Bien que les lignes directrices aient été révisées par suite de la consultation publique tenue plus tôt cette année, le fond demeure essentiellement le même. Les lignes directrices accordent toujours au Bureau un vaste pouvoir discrétionnaire en matière d’application de la loi et ne règlent pas certaines questions importantes quant au traitement des ententes conclues entre les employeurs avant le 23 juin 2023. 

Dorénavant, les accords de fixation des salaires et de non débauchage mutuels et les clauses des contrats commerciaux devront être rédigés avec soin : pour que ces accords soient conformes aux nouvelles dispositions et puissent bénéficier de la défense fondée sur les restrictions accessoires, ils devront être considérés comme une partie raisonnablement nécessaire de l’accord ou de l’arrangement plus large auquel ils se rapportent.
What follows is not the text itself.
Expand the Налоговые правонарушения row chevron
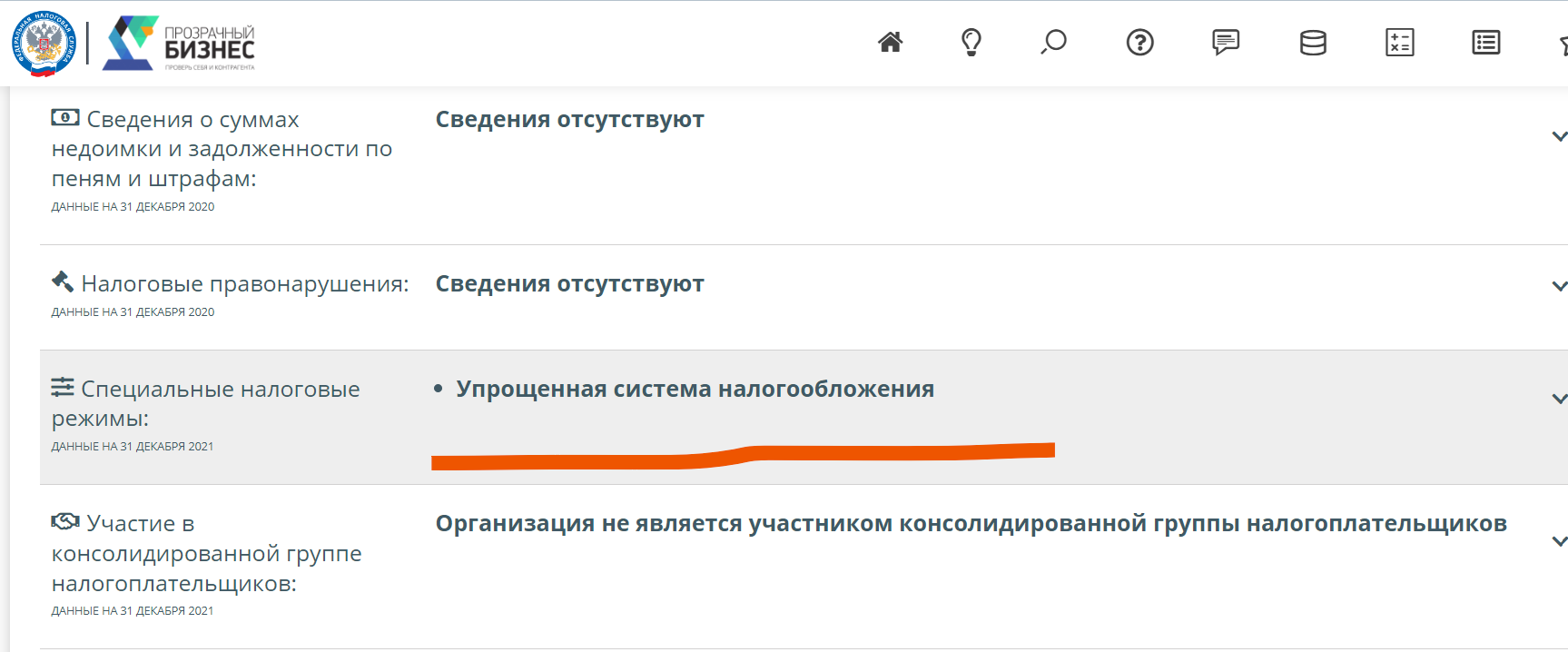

Les lignes directrices donnent aux parties quelques indications quant à l’approche du Bureau en matière d’application de la Loi, mais elles n’ont pas force de loi et il incombera aux parties de démontrer – preuve à l’appui – que la restriction est admissible à cette défense. En raison du risque de responsabilité criminelle, les employeurs devraient obtenir des conseils juridiques lorsqu’ils comptent invoquer ce moyen de défense eu égard aux circonstances propres à chaque accord.


Notes

1   Les entreprises elles-mêmes pourraient s’exposer à des poursuites pour un accord conclu entre leurs employés respectifs si ceux-ci agissent à titre de cadres supérieurs.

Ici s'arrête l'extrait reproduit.